16 stars 6 forks source link

Is the itunesId column kept up to date? #35

Open ryan-lp opened 6 months ago

ryan-lp commented 6 months ago

One approach out there to abide by app/play store guidelines is to only list podcasts that are listed in Apple's directory and rely on the existing review process Apple already uses for podcasts it accepts into its directory, i.e. podcasts that have an iTunes ID. The Podcast Index DB provides an itunesId column which might be useful for this purpose.

However, if a podcast that was previously listed in Apple's directory is later found to be in violation of Apple's content guidelines and its iTunes ID is revoked, the Podcast Index DB itunesId column would be invalidated for this purpose unless it were also kept up to date.

This raises the question, is the itunesId column kept up to date?

daveajones commented 6 months ago

It is kept up to date through various methods, primarily Marco syncing with us. But also various cleanup scripts. It’s not perfect because Apple’s db isn’t perfect and things often disappear/reappear from AP or have multiple iTunes id’s pointing to the same feed, etc. it’s a mess.

ryan-lp commented 6 months ago

Thanks, would it be worthwhile making a page somewhere which goes through each column in the schema and explains what it is and any related facts, such as in this case, that it is kept up to date?

In this particular case, and unfortunately I can't remember which record it was now, but I thought I noticed some records where the podcast was no longer in Apple's index but the itunesId column was still set. I'll see if I can find it in my command history.
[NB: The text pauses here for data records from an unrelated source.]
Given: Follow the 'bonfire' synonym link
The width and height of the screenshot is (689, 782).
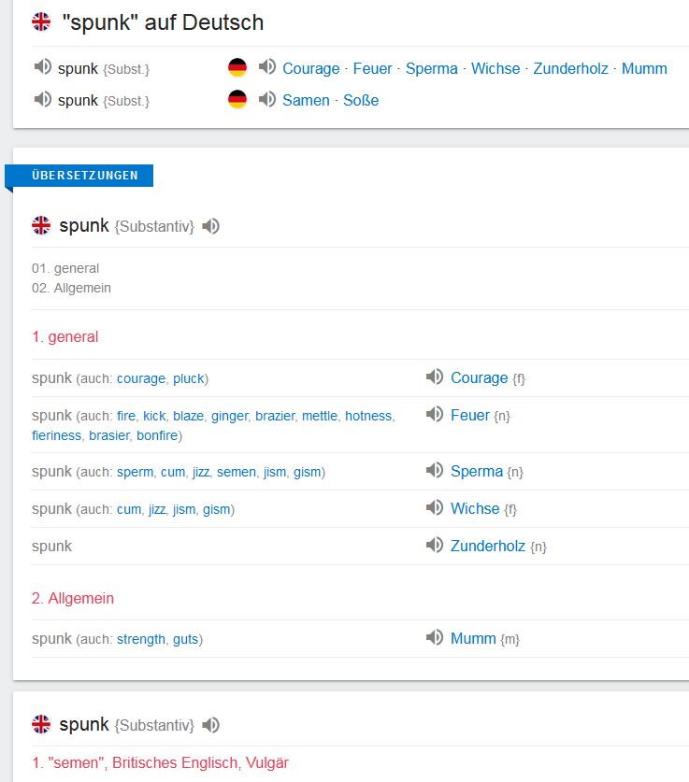Looking at the screenshot, I should tap(157, 435).
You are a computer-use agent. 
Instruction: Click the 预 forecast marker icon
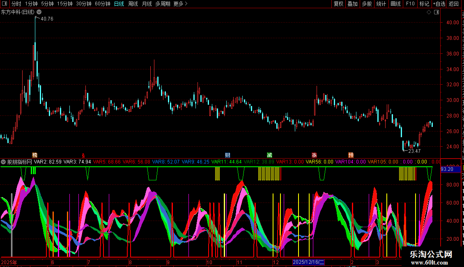coord(351,155)
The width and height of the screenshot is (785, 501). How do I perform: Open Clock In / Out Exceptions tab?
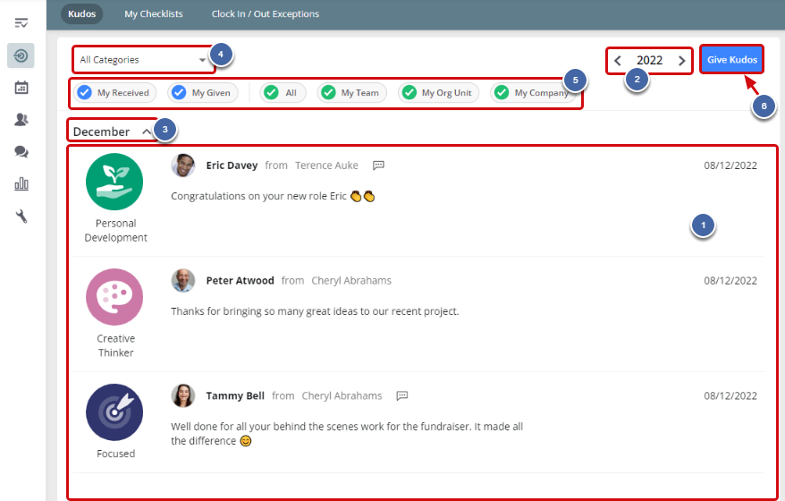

ryan-lp commented 6 months ago

Here it is:

sqlite> select id, itunesId, url from podcasts where id = 311875;
311875|355514361|https://www.tct.tv/podcasts/fih.php

The feed URL is a PHP script that may have worked in the past since it looks like valid PHP code for generating an RSS feed, however the server is now misconfigured and a GET request just returns the PHP script code itself. Your crawler also seems to use an extremely forgiving parser in that it still picks up all of the XML start/end tags within the PHP script, and ends up capturing the language element value as '. $lang.

However, when I query the iTunes API with the itunesId 355514361, I get an empty result which suggests it Apple might have removed it.

It is kept up to date through various methods, primarily Marco syncing with us.

If the syncing is initiated from Marco's end for each record that he has, then I guess that he just doesn't have a record for 355514361 while you do, and that syncing process leaves 355514361 eternally untouched?